Though the sixth schedule of the Constitution has adequate provisions to restrict land alienation, they are formal, individual-based and fail to understand traditional Adivasi laws which recognise community ownership. This has led to the concentration of land in the hands of a few wealthy chiefs while the majority of Adivasis are landless and remain vulnerable to eviction. The non-tribals living under these council areas in the meantime complain of being discriminated against and allege that their political as well as socio-economic aspirations are endangered. Land has been one of their primary greivances as many seek a transfer or stay of the land, demanding the intervention of the revenue department in Dispur rather than the relevant local council. Meanwhile, the existing autonomous councils under the aegis of the Sixth Schedule have given birth to demands for separate states, adding to the clamour for land. Though many cite historical kingdoms to justify their demands for the demarcation of new states, the present versions of those kingdoms reflect the incongruity of the proposals.

While government reports state that over 80,000 hectares of Assamese land is being illegally encroached upon by its six neighbouring states, outrage at the possibility of a land swap deal with Bangladesh makes clear the politicisation of anything land-related.
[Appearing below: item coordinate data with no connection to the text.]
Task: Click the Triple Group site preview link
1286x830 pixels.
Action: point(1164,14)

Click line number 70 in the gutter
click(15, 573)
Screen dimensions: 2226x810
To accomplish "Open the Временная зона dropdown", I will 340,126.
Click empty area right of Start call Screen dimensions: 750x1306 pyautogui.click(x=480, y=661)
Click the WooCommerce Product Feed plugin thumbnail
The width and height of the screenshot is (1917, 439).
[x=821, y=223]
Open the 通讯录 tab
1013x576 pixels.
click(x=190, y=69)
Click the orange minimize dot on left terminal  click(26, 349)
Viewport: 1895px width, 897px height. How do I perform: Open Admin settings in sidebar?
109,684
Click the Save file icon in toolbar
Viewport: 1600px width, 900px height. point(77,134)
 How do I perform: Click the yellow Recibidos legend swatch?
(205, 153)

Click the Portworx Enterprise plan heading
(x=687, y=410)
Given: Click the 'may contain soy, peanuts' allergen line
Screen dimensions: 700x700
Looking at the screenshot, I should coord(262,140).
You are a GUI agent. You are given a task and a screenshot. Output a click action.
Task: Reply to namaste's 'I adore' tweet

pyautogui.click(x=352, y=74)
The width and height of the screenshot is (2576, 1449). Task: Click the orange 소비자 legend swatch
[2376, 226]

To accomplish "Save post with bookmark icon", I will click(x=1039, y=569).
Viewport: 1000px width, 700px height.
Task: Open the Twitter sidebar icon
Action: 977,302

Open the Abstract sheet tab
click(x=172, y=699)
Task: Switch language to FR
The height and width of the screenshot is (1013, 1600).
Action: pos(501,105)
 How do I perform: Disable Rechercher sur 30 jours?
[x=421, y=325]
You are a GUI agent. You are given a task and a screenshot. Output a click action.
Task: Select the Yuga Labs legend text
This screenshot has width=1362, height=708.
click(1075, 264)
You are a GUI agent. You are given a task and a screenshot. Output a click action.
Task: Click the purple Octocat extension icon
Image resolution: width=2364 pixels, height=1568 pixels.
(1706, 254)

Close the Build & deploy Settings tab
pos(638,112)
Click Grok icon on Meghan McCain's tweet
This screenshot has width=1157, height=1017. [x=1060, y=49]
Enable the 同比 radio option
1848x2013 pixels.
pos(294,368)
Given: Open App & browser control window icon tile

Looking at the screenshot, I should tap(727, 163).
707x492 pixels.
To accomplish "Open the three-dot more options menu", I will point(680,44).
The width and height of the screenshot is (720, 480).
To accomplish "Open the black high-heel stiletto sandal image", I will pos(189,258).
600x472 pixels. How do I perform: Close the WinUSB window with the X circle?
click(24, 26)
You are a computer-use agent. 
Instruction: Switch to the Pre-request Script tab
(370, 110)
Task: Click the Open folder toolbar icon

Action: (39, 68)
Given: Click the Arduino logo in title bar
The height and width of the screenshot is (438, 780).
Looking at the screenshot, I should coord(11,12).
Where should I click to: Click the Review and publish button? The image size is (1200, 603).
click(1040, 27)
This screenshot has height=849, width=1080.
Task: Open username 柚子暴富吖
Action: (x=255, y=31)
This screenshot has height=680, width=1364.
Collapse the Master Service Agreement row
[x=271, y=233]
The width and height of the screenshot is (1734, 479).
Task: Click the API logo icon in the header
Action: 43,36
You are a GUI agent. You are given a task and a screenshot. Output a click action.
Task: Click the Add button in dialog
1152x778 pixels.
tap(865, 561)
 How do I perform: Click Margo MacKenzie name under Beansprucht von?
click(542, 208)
As opposition parties such as the BJP make apparent their opposition to a land swap deal, the Assom Gana Parishad has staged protests throughout the state citing the proposed ceding of land as a failure on the part of the government to protect the land rights of the indigenous Assamese. They have instead demanded a ‘repatriation treaty’ with Bangladesh that will aid in ‘cleansing’ Assam of ‘illegal’ immigrants. By now, it is clear that a land swap deal will help both sides reiterate the border in a definitive way, thereby providing a citizenship framework for thousands of stateless people to pursue their basic rights. Sensationalist discourses concerning land in general and Bangladesh in particular are largely responsible for the misrepresentation of a land swap deal as a ‘selling off’ of land to Bangladesh. The fact that this land deal can contribute in a major way to a permanent and secure border mustn’t be overlooked in the current frenzy. Until a new Act is drafted, a land swap implemented, corruption brought to an end and the land mafia made solvent, ongoing conflict between Adivasis and undocumented migrants is likely. There will be no winners.
~Anuraag Baruah is a Delhi-based writer and poet.